* [RFC PATCH 1/2] percpu_counter: Allow falling back to global counter on large system
2016-03-05 2:51 [RFC PATCH 0/2] percpu_counter: Enable switching to global counter Waiman Long
@ 2016-03-05 2:51 ` Waiman Long
2016-03-07 18:24 ` Christoph Lameter
2016-03-05 2:51 ` [RFC PATCH 2/2] xfs: Allow degeneration of m_fdblocks/m_ifree to global counters Waiman Long
2016-03-05 6:34 ` [RFC PATCH 0/2] percpu_counter: Enable switching to global counter Dave Chinner
2 siblings, 1 reply; 7+ messages in thread
From: Waiman Long @ 2016-03-05 2:51 UTC (permalink / raw)

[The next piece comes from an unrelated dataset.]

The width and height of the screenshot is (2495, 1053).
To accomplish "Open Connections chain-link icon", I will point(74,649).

To: Tejun Heo, Christoph Lameter, Dave Chinner
Cc: Peter Zijlstra, Scott J Norton, linux-kernel, Waiman Long, xfs,
Ingo Molnar, Douglas Hatch
Per-cpu counters are used in quite a number of places within
the kernel. On large system with a lot of CPUs, however, doing a
percpu_counter_sum() can be very expensive as nr_cpu cachelines will
need to be read. In __percpu_counter_compare(), the chance of calling
percpu_counter_sum() also increases with increasing number of CPUs
if the global counter value is relatively small.

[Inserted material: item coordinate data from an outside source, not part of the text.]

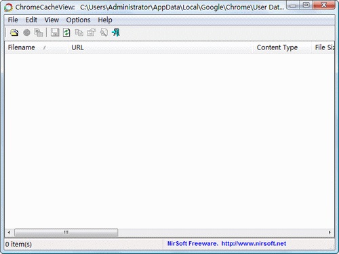339x254 pixels.
Task: Click the Refresh green arrows icon
Action: [66, 33]
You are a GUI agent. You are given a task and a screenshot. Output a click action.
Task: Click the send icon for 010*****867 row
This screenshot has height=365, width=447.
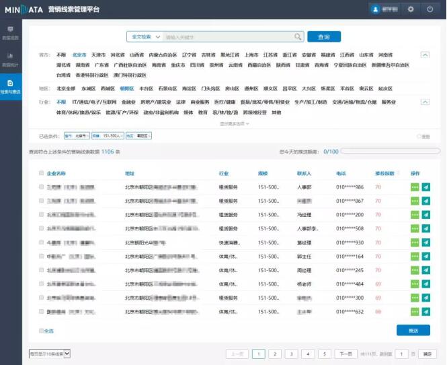[x=425, y=201]
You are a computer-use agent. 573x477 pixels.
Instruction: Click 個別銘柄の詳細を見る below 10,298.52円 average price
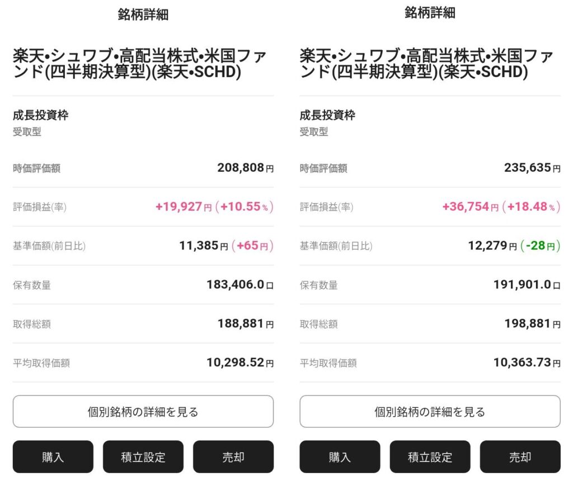coord(143,412)
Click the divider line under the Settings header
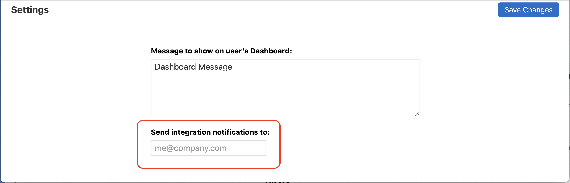Screen dimensions: 570x183 (285, 23)
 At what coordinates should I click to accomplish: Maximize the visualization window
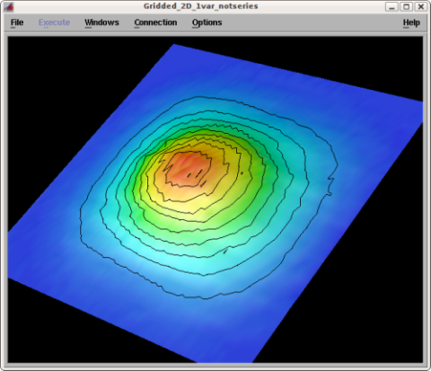[406, 6]
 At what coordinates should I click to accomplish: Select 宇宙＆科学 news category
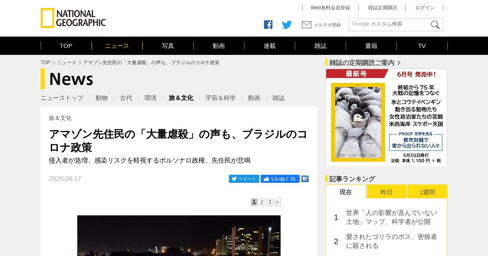220,98
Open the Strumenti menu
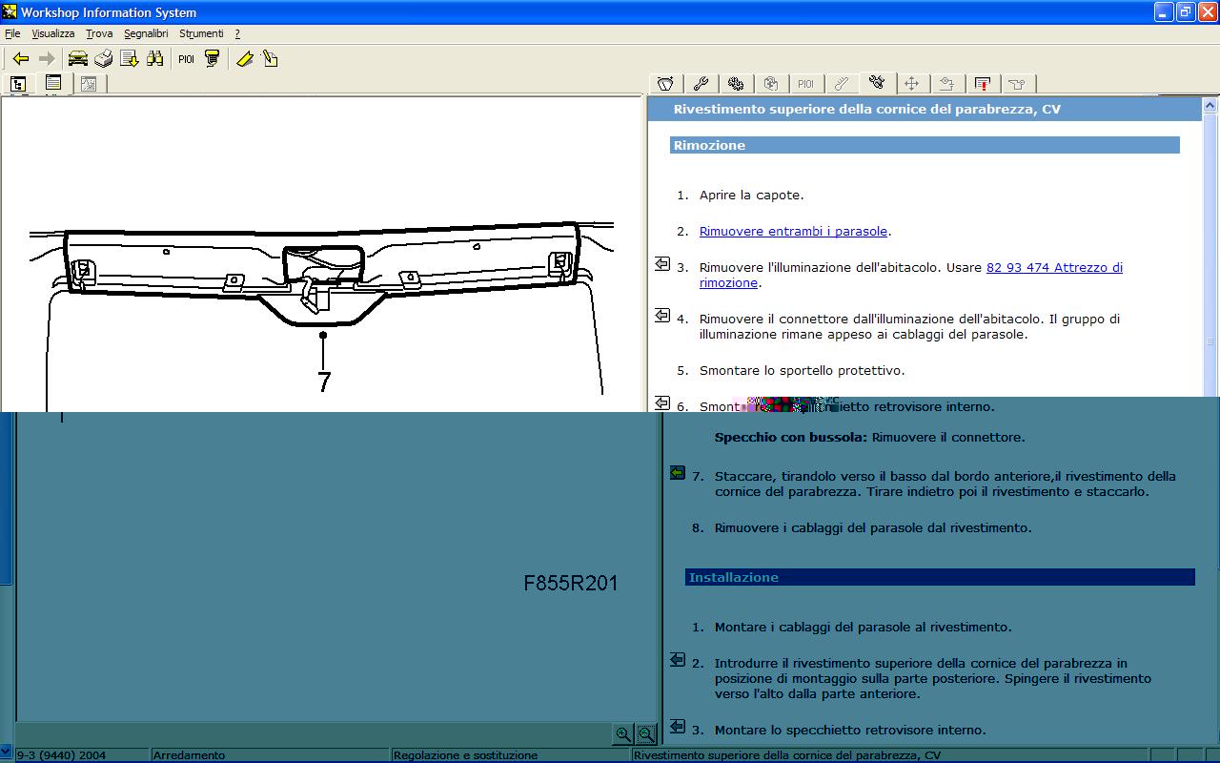 [201, 33]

On large system, using a global counter with lock may actually be
faster than doing a percpu_counter_sum() which can be frequently
called from __percpu_counter_compare().
This patch provides a mechanism to selectively degenerate per-cpu
counters to global counters at per-cpu counter initialization time. The
following new API is added:
percpu_counter_set_limit(struct percpu_counter *fbc,
u32 percpu_limit)
The function should be called after percpu_counter_set(). It will
compare the total limit (nr_cpu * percpu_limit) against the current
counter value. If the limit is not smaller, it will disable per-cpu
counter and use only the global counter instead. At run time, when
the counter value grows past the total limit, per-cpu counter will
be enabled again.
Runtime disabling of per-cpu counters, however, is not currently
supported as it will slow down the per-cpu fast path.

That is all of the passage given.